═══ Information shown

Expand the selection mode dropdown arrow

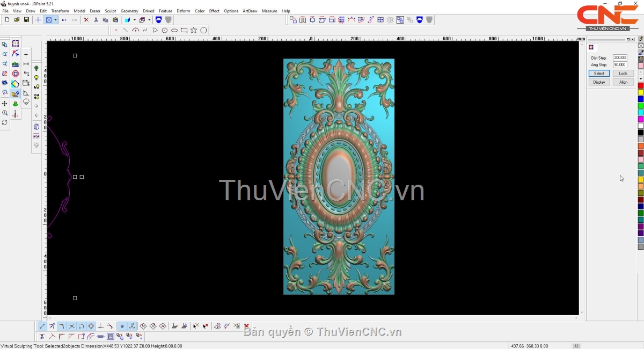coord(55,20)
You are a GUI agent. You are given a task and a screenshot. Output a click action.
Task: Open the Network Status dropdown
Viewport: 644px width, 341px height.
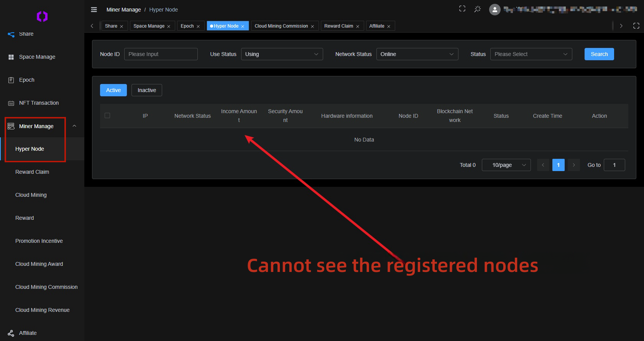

══════
═══ Information shown

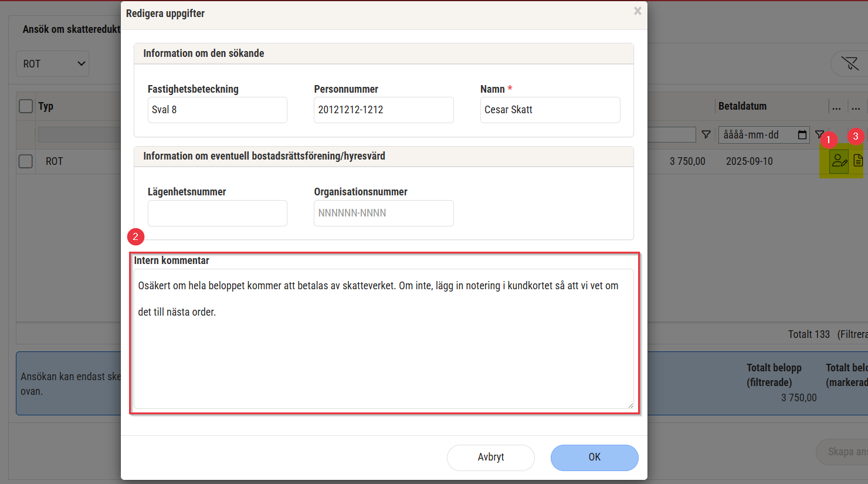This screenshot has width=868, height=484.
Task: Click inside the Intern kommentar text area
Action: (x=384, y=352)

══════
═══ Information shown

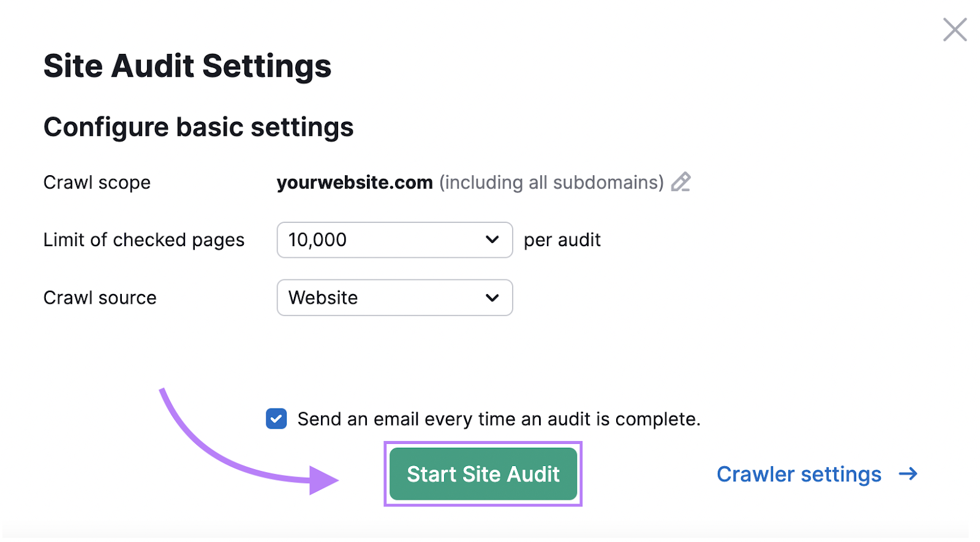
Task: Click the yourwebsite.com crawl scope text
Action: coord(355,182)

══════

Requirement => Starting at the line above that holds "You are a GUI" and ending at the line that holds "Viewport: 644px width, 341px height.", transcribe each line exactly and include no other lines.

Task response =>
You are a GUI agent. You are given a task and a screenshot. Output a click action.
Task: Open the Network Status dropdown
Viewport: 644px width, 341px height.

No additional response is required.